#### [Given problem]
Could you arrange the data below as a Markdown table with the columns Row and Line, one numbered row for each line, skipping blank lines and leaving the pictures out?

=-=-=-=-=

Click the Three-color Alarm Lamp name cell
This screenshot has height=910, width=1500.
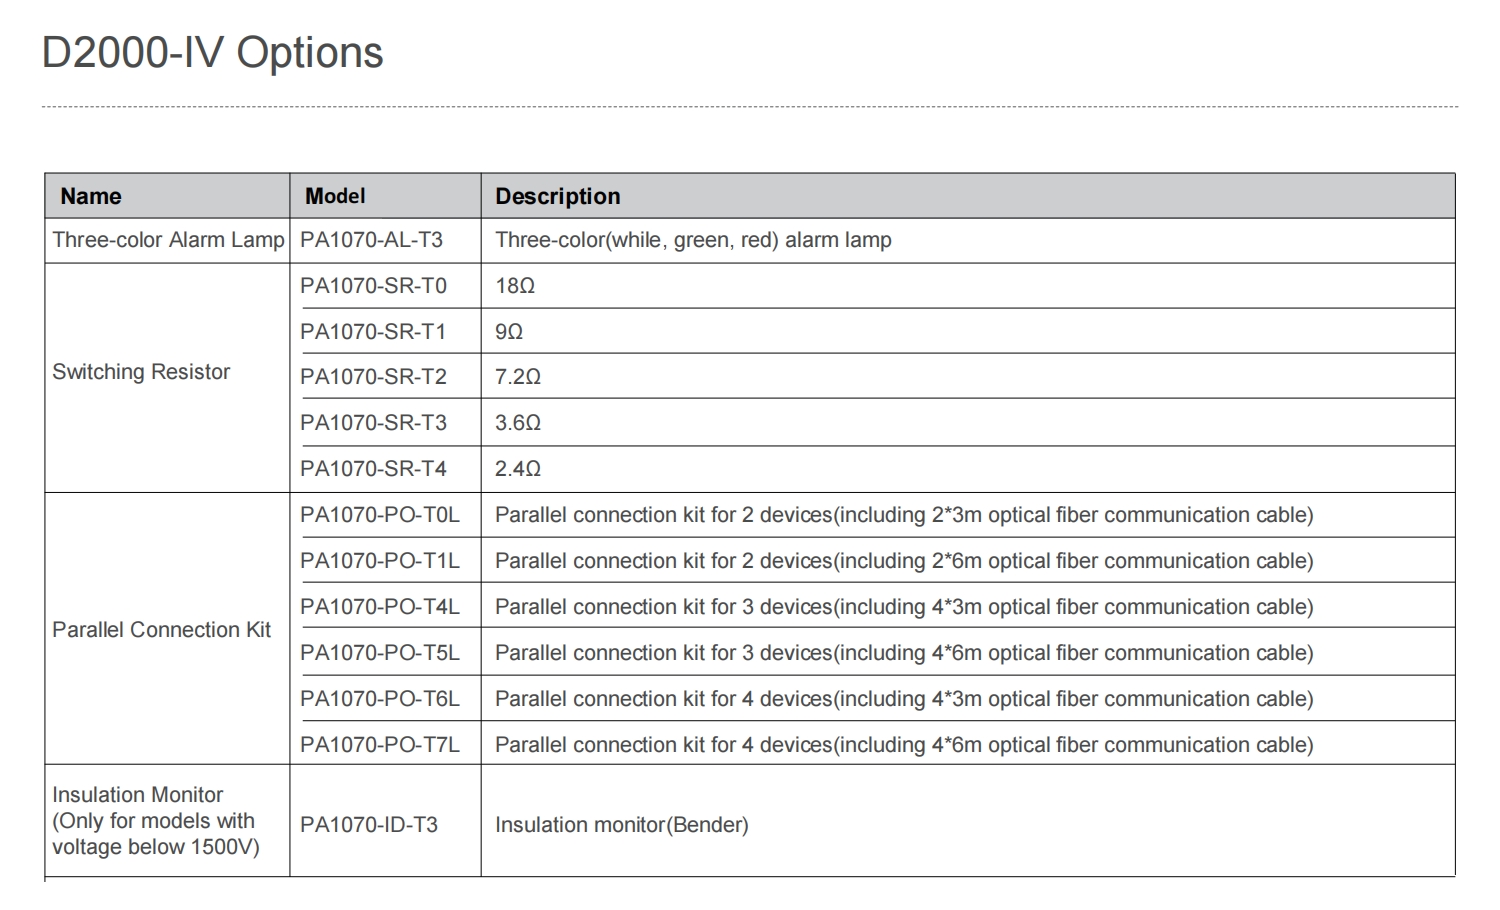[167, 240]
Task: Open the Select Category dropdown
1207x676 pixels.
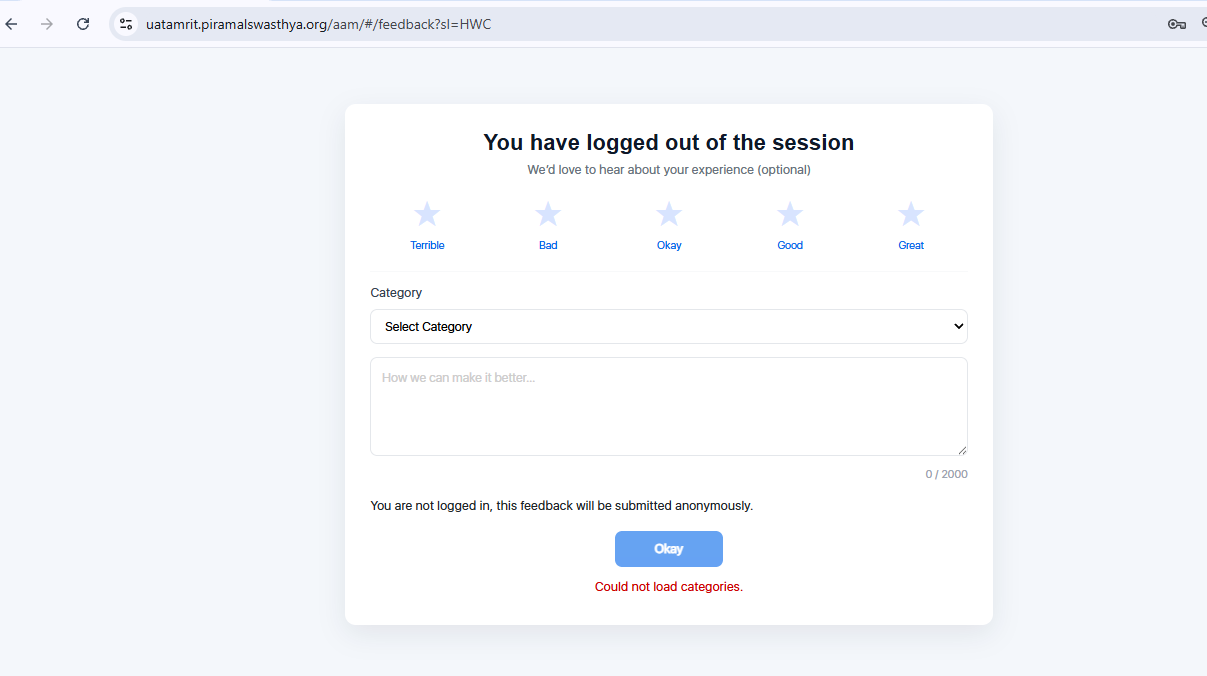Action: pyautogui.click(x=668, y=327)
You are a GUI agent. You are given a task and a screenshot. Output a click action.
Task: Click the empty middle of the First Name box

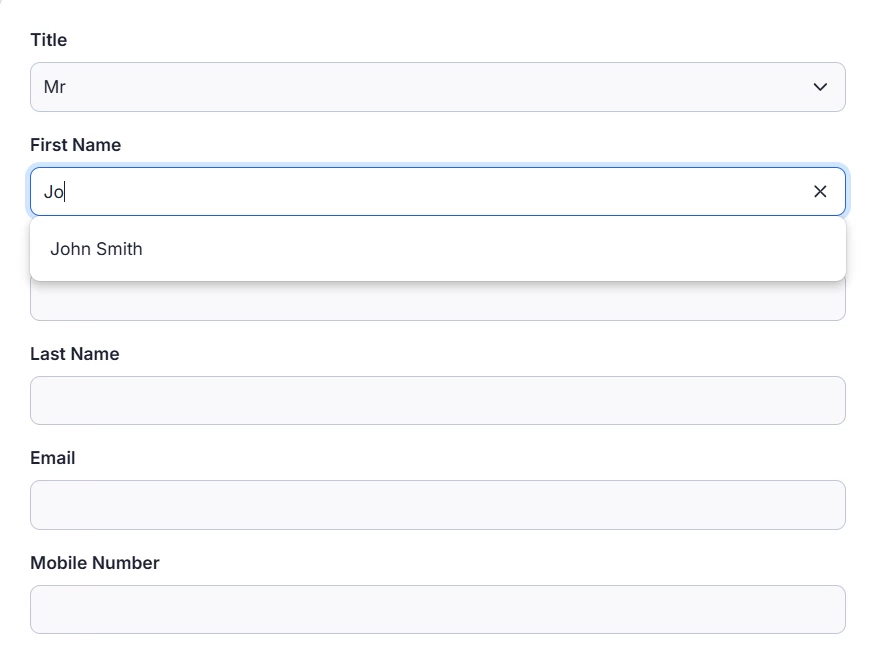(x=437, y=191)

=-=-=-=-=

#### [Expected output]
| Row | Line |
|---|---|
| 1 | Click the Three-color Alarm Lamp name cell |
| 2 | This screenshot has height=910, width=1500. |
| 3 | [167, 240] |
| 4 | Task: Open the Select Category dropdown |
| 5 | 1207x676 pixels. |
| 6 | Action: pyautogui.click(x=668, y=327) |
| 7 | You are a GUI agent. You are given a task and a screenshot. Output a click action. |
| 8 | Task: Click the empty middle of the First Name box |
| 9 | (x=437, y=191) |